Accusée d'avoir bâti son succès sur le "vol" de millions d'œuvres protégées, la société d'IA Anthropic, concurrente d'OpenAI, vient d'éviter le pire. Elle a conclu un accord préliminaire, dont les termes ne sont pas encore connus, avec les auteurs qui avaient lancé une action collective contre elle. Prévu pour être finalisé début septembre, ce règlement à l'amiable met fin à une procédure judiciaire qui menaçait l'existence même de l'entreprise, dont la valorisation se chiffre en milliards de dollars.

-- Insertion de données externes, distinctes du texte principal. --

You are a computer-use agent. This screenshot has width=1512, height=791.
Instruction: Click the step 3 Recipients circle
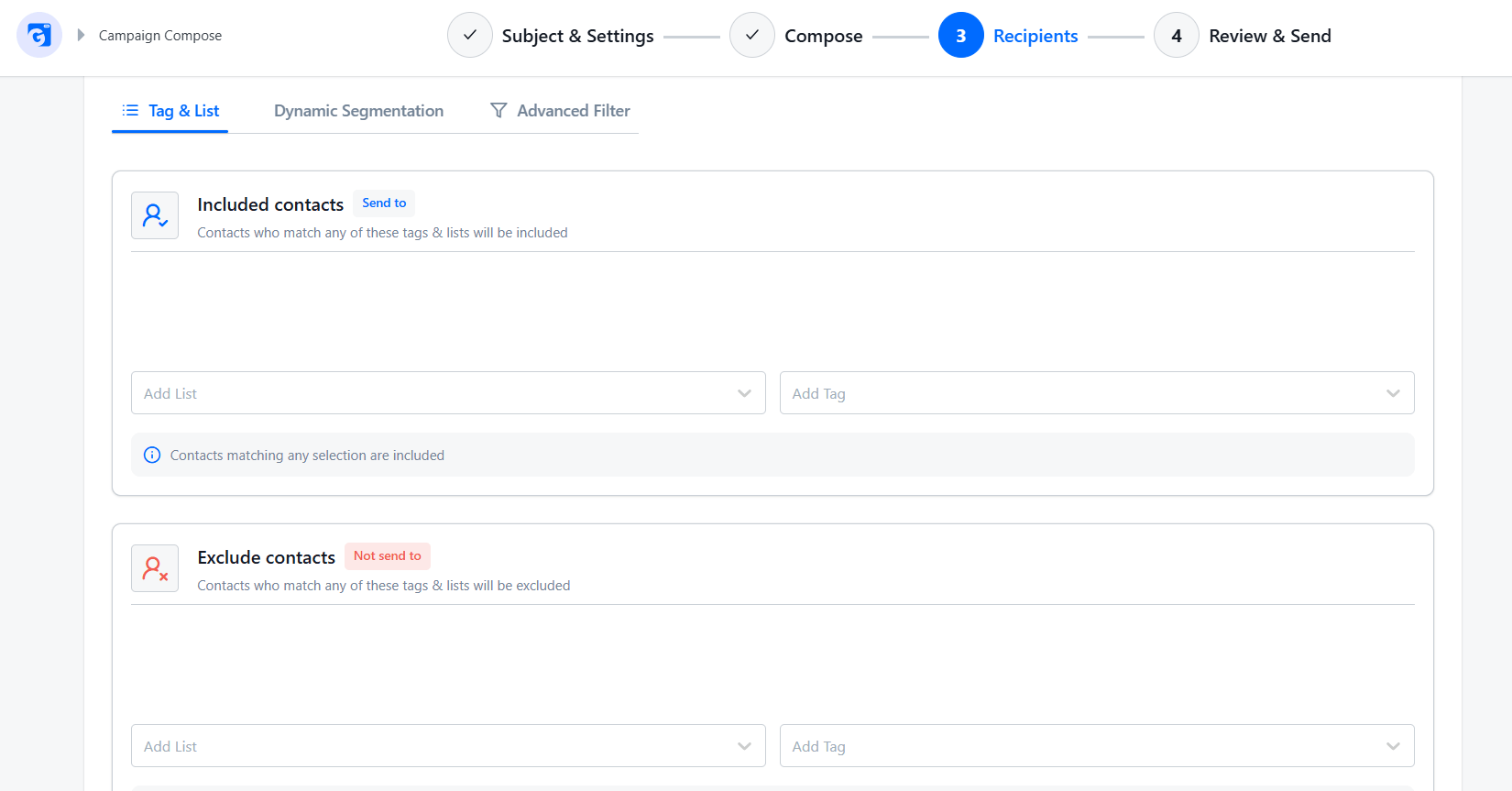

Un accord pour échapper à une amende colossale
Le procès, qui devait se tenir en décembre, s'annonçait désastreux pour Anthropic. La start-up risquait une amende potentiellement abyssale, estimée à près de 900 milliards de dollars. Un montant calculé sur la base des 750 dollars de dommages et intérêts par œuvre piratée prévus par la loi américaine, multipliés par les millions de livres concernés. Face à ce risque existentiel, l'entreprise a préféré négocier. L'avocat des auteurs, Justin Nelson, a qualifié l'issue de positive : « Cet accord historique profitera à tous les membres du groupe ».
La nuance juridique qui a tout déclenché
Le tournant de l'affaire a eu lieu en juin dernier, lors d'un jugement préliminaire. Le juge californien William Alsup a établi une distinction capitale qui a mis Anthropic en grande difficulté. Il a en effet estimé que l'entraînement d'une IA sur des livres achetés légalement, même sans l'accord des auteurs, relevait du fair use (usage loyal), une exception au droit d'auteur américain.

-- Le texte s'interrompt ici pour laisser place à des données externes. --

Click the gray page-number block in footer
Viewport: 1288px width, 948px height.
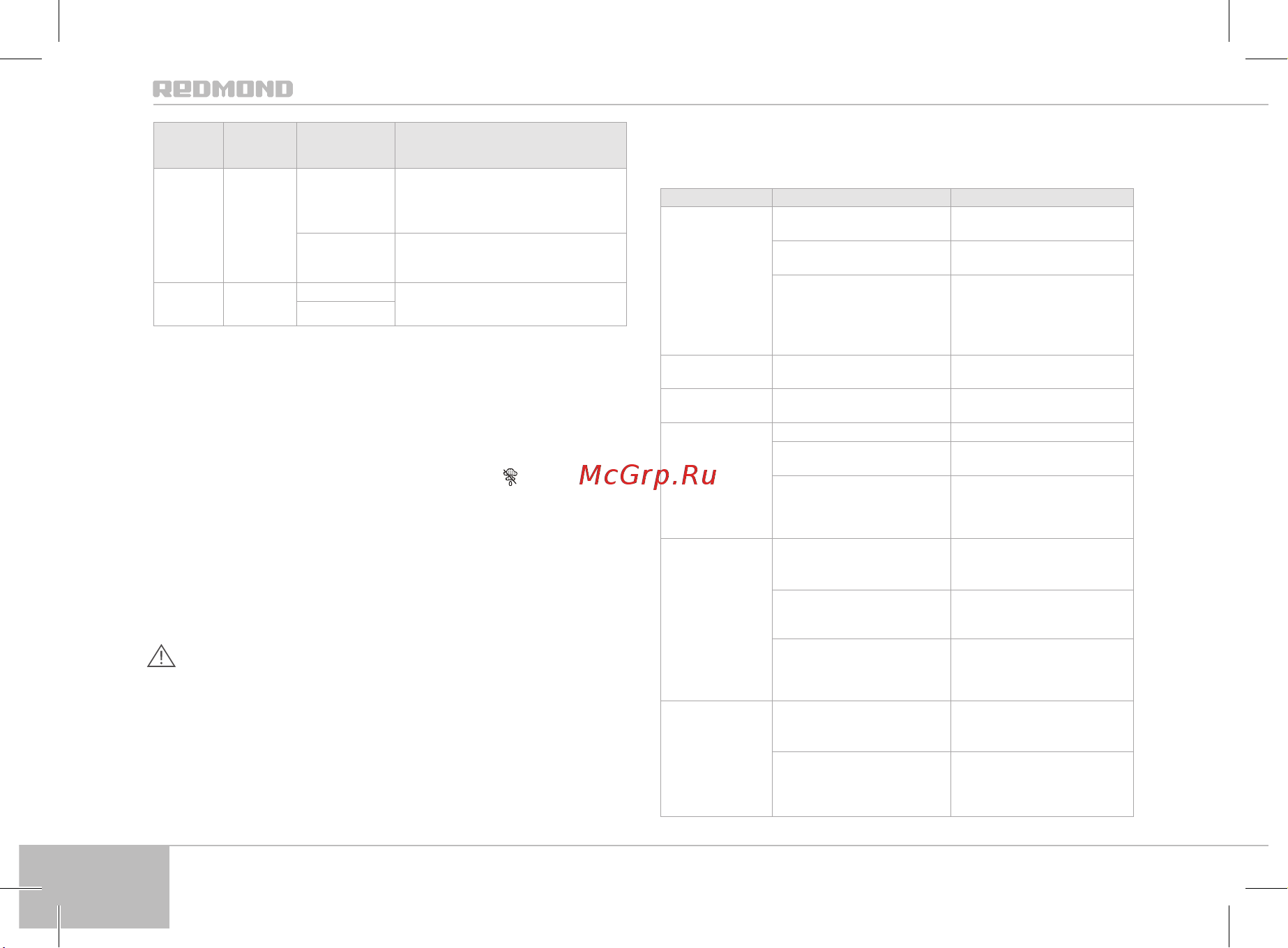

En revanche, le juge a considéré que le fait pour Anthropic d'avoir acquis des millions de livres via des bibliothèques "fantômes" comme Libgen, Books3 ou PiLiMi constituait un acte de piratage pur et simple.
C'est cette seconde partie qui a ouvert la voie à un procès pour violation de copyright à grande échelle, la méthode d'acquisition des œuvres étant jugée illicite.
Des millions de livres piratés au cœur des accusations
L'action collective, initiée par plusieurs auteurs américains, accusait Anthropic d'avoir « bâti une entreprise de plusieurs milliards de dollars en volant des centaines de milliers de livres protégés par le droit d’auteur ». Les documents du tribunal ont révélé que les cofondateurs de l'entreprise avaient personnellement téléchargé près de 7 millions d'ouvrages depuis des plateformes de piratage connues entre 2021 et 2022. Ces livres ont ensuite servi à entraîner les modèles de langage de l'IA Claude, sans aucune compensation pour les créateurs.
Le débat sur les droits d'auteur et l'IA est loin d'être clos
Si Anthropic a évité le pire, cet accord ne résout pas la question de fond qui agite tout le secteur de l'intelligence artificielle. De l'aveu même d'OpenAI, il est aujourd'hui « impossible d'entraîner les meilleurs modèles d'IA actuels sans utiliser des documents protégés par le droit d'auteur ». D'autres géants, comme Meta, ont fait face à des plaintes similaires, parfois avec des issues différentes. Ce règlement à l'amiable montre que la pression juridique s'accentue et pourrait pousser les entreprises d'IA à revoir leurs méthodes d'entraînement et à trouver des accords de licence avec les créateurs de contenu.